(Collected data entries)
* * *
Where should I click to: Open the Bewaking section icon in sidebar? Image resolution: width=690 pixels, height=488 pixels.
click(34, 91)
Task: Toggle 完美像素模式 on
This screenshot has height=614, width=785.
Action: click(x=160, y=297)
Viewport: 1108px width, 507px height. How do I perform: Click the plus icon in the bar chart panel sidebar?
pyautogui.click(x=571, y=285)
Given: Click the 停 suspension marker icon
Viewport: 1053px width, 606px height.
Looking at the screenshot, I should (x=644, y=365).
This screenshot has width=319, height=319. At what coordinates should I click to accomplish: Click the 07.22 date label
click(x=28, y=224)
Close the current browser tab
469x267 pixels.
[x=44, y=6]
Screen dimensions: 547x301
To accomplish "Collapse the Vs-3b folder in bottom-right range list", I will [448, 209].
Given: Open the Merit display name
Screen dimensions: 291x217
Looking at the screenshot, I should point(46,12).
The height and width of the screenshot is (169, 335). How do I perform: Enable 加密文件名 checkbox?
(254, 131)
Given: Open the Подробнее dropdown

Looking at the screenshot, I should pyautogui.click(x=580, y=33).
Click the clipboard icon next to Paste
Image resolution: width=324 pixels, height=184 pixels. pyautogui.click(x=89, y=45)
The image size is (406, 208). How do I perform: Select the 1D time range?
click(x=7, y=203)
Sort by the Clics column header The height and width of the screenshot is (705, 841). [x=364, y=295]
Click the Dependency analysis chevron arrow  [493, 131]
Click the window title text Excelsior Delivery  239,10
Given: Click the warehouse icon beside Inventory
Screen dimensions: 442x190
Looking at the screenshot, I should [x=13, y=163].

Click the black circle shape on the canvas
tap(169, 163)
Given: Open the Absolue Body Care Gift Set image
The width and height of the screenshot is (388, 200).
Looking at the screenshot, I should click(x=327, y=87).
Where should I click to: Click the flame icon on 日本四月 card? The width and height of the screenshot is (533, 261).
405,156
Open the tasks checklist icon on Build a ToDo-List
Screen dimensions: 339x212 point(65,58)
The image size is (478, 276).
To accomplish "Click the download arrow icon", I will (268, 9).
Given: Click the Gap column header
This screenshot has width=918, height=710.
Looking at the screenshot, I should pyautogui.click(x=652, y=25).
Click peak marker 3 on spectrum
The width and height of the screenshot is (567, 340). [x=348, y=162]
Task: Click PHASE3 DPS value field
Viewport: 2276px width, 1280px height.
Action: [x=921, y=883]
* * *
An exact transcription of all the records is needed.

** Answer section **
Where should I click to: Open the Bewaking section icon in sidebar? Image resolution: width=690 pixels, height=488 pixels.
click(34, 91)
Task: Toggle 完美像素模式 on
This screenshot has height=614, width=785.
Action: click(x=160, y=297)
Viewport: 1108px width, 507px height. How do I perform: Click the plus icon in the bar chart panel sidebar?
pyautogui.click(x=571, y=285)
Given: Click the 停 suspension marker icon
Viewport: 1053px width, 606px height.
Looking at the screenshot, I should (x=644, y=365).
This screenshot has width=319, height=319. At what coordinates should I click to accomplish: Click the 07.22 date label
click(x=28, y=224)
Close the current browser tab
469x267 pixels.
[x=44, y=6]
Screen dimensions: 547x301
To accomplish "Collapse the Vs-3b folder in bottom-right range list", I will [448, 209].
Given: Open the Merit display name
Screen dimensions: 291x217
Looking at the screenshot, I should point(46,12).
The height and width of the screenshot is (169, 335). How do I perform: Enable 加密文件名 checkbox?
(254, 131)
Given: Open the Подробнее dropdown

Looking at the screenshot, I should pyautogui.click(x=580, y=33).
Click the clipboard icon next to Paste
Image resolution: width=324 pixels, height=184 pixels. pyautogui.click(x=89, y=45)
The image size is (406, 208). How do I perform: Select the 1D time range?
click(x=7, y=203)
Sort by the Clics column header The height and width of the screenshot is (705, 841). [x=364, y=295]
Click the Dependency analysis chevron arrow  [493, 131]
Click the window title text Excelsior Delivery  239,10
Given: Click the warehouse icon beside Inventory
Screen dimensions: 442x190
Looking at the screenshot, I should [x=13, y=163].

Click the black circle shape on the canvas
tap(169, 163)
Given: Open the Absolue Body Care Gift Set image
The width and height of the screenshot is (388, 200).
Looking at the screenshot, I should click(x=327, y=87).
Where should I click to: Click the flame icon on 日本四月 card? The width and height of the screenshot is (533, 261).
405,156
Open the tasks checklist icon on Build a ToDo-List
Screen dimensions: 339x212 point(65,58)
The image size is (478, 276).
To accomplish "Click the download arrow icon", I will (268, 9).
Given: Click the Gap column header
This screenshot has width=918, height=710.
Looking at the screenshot, I should pyautogui.click(x=652, y=25).
Click peak marker 3 on spectrum
The width and height of the screenshot is (567, 340). [x=348, y=162]
Task: Click PHASE3 DPS value field
Viewport: 2276px width, 1280px height.
Action: [x=921, y=883]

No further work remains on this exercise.